Exxon Mobil Corporation's (NYSE:XOM) dividend will be increasing from last year's payment of the same period to $0.99 on 10th of December. Although the dividend is now higher, the yield is only 3.4%, which is below the industry average.

Check out our latest analysis for Exxon Mobil

Exxon Mobil's Projected Earnings Seem Likely To Cover Future Distributions

If it is predictable over a long period, even low dividend yields can be attractive. Prior to this announcement, Exxon Mobil's dividend was comfortably covered by both cash flow and earnings. This means that a large portion of its earnings are being retained to grow the business.

Over the next year, EPS is forecast to expand by 20.7%. Assuming the dividend continues along recent trends, we think the payout ratio could be 43% by next year, which is in a pretty sustainable range.

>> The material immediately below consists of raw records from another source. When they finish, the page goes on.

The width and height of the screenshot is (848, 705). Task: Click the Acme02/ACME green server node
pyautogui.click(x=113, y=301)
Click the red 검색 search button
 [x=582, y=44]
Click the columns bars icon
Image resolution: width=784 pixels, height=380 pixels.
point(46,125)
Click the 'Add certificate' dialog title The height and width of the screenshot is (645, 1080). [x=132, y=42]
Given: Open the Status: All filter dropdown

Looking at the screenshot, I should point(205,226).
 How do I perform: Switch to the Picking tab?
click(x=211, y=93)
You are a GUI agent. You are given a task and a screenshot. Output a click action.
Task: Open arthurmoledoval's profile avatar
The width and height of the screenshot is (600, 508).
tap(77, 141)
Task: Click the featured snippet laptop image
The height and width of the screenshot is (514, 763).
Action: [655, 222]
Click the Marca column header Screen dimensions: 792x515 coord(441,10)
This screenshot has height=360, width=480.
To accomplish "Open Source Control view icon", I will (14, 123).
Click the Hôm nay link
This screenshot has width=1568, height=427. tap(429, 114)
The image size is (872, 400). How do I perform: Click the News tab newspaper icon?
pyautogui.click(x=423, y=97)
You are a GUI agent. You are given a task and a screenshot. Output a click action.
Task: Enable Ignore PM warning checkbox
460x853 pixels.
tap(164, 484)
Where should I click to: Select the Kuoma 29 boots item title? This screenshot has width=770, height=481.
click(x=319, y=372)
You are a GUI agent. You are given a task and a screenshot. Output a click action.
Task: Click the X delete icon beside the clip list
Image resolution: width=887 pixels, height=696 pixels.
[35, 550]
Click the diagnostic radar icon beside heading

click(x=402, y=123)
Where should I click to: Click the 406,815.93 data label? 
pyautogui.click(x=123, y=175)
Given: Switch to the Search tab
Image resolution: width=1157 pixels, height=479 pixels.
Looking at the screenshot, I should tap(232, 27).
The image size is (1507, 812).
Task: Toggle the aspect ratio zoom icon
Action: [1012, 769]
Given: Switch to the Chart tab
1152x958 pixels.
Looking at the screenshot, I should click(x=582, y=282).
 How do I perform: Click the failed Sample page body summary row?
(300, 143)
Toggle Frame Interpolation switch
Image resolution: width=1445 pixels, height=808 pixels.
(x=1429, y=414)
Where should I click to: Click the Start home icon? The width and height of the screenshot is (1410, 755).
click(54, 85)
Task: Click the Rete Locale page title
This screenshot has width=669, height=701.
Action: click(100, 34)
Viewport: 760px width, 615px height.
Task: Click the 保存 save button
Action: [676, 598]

NYSE:XOM Historic Dividend November 4th 2024

Exxon Mobil Has A Solid Track Record

The company has an extended history of paying stable dividends. The dividend has gone from an annual total of $2.52 in 2014 to the most recent total annual payment of $3.96. This works out to be a compound annual growth rate (CAGR) of approximately 4.6% a year over that time. While the consistency in the dividend payments is impressive, we think the relatively slow rate of growth is less attractive.

The Dividend Looks Likely To Grow

Investors could be attracted to the stock based on the quality of its payment history. We are encouraged to see that Exxon Mobil has grown earnings per share at 17% per year over the past five years. Shareholders are getting plenty of the earnings returned to them, which combined with strong growth makes this quite appealing.

We should note that Exxon Mobil has issued stock equal to 11% of shares outstanding. Regularly doing this can be detrimental - it's hard to grow dividends per share when new shares are regularly being created.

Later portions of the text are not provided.